| TASK TO COMPLETE |
List every line in the rows below that contains the word "title", copying each one in full. Count a match only when the capitalization is the same.

| DATA FOR PROCESSING |
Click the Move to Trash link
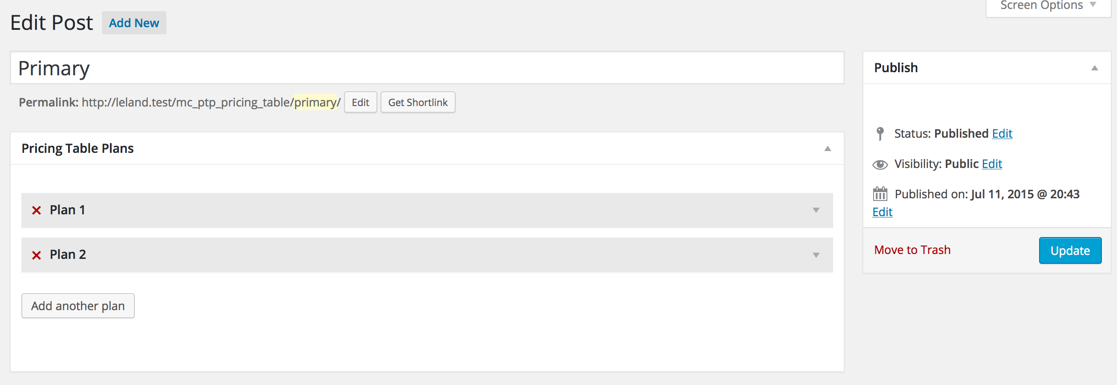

==

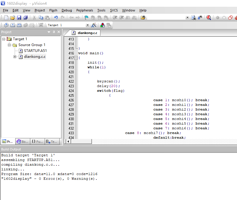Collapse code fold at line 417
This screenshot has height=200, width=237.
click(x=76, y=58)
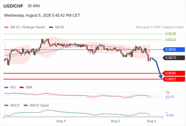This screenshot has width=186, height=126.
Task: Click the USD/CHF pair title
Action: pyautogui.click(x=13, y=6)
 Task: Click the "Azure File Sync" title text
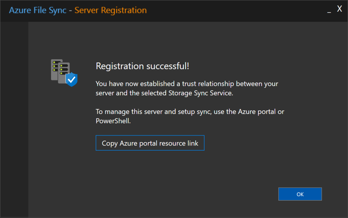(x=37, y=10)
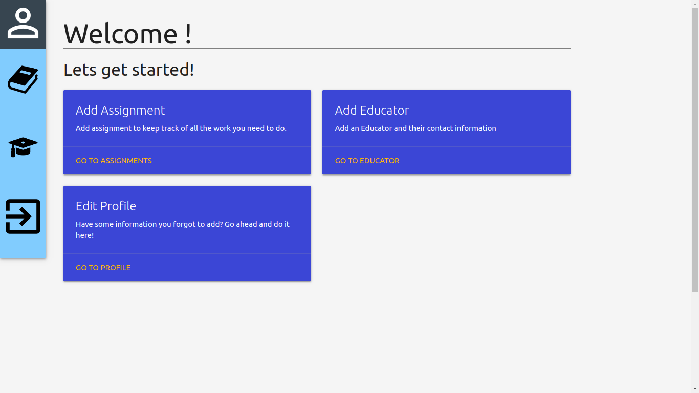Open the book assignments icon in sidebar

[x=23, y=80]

| ANSWER |
Task: Click the USD/CHF pair title
 Task: Click the "Azure File Sync" title text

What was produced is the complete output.